=== Begin Enclosure ===

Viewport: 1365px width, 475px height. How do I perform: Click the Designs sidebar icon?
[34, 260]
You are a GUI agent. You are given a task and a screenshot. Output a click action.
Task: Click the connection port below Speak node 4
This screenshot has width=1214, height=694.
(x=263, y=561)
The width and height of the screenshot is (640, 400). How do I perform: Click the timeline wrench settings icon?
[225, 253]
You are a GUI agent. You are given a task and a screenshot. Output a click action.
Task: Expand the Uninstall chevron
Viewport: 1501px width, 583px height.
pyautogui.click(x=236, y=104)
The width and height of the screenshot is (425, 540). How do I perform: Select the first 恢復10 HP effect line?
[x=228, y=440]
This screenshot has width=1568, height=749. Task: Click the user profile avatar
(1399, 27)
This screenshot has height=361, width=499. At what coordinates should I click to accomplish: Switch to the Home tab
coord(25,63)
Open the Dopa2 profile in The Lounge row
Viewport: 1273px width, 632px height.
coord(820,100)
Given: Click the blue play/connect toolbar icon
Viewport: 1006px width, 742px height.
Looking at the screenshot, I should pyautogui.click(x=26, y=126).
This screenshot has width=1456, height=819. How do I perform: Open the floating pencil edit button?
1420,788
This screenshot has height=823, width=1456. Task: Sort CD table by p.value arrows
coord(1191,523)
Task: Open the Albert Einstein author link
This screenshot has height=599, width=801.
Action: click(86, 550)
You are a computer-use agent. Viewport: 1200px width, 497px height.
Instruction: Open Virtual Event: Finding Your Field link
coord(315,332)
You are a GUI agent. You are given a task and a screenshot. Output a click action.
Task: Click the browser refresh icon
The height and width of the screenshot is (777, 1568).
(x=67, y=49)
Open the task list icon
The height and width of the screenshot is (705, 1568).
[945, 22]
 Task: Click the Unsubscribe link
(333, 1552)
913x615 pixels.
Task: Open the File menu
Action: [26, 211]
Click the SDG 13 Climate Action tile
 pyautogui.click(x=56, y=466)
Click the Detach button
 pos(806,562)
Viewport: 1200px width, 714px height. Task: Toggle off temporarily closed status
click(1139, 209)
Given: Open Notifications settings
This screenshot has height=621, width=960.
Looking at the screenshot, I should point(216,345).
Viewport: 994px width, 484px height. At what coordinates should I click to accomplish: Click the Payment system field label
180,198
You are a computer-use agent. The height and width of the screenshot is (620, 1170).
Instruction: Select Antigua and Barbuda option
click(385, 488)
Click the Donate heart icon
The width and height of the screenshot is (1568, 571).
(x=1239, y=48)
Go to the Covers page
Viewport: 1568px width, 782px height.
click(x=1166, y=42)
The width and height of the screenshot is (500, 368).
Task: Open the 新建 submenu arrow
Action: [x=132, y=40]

=== End Enclosure ===

:: TASK PROMPT ::
The answer is the line holding "Click the Donate heart icon" and all the lines after it through the end of the records, repeated exactly.

:: EXERCISE SOLUTION ::
Click the Donate heart icon
The width and height of the screenshot is (1568, 571).
(x=1239, y=48)
Go to the Covers page
Viewport: 1568px width, 782px height.
click(x=1166, y=42)
The width and height of the screenshot is (500, 368).
Task: Open the 新建 submenu arrow
Action: [x=132, y=40]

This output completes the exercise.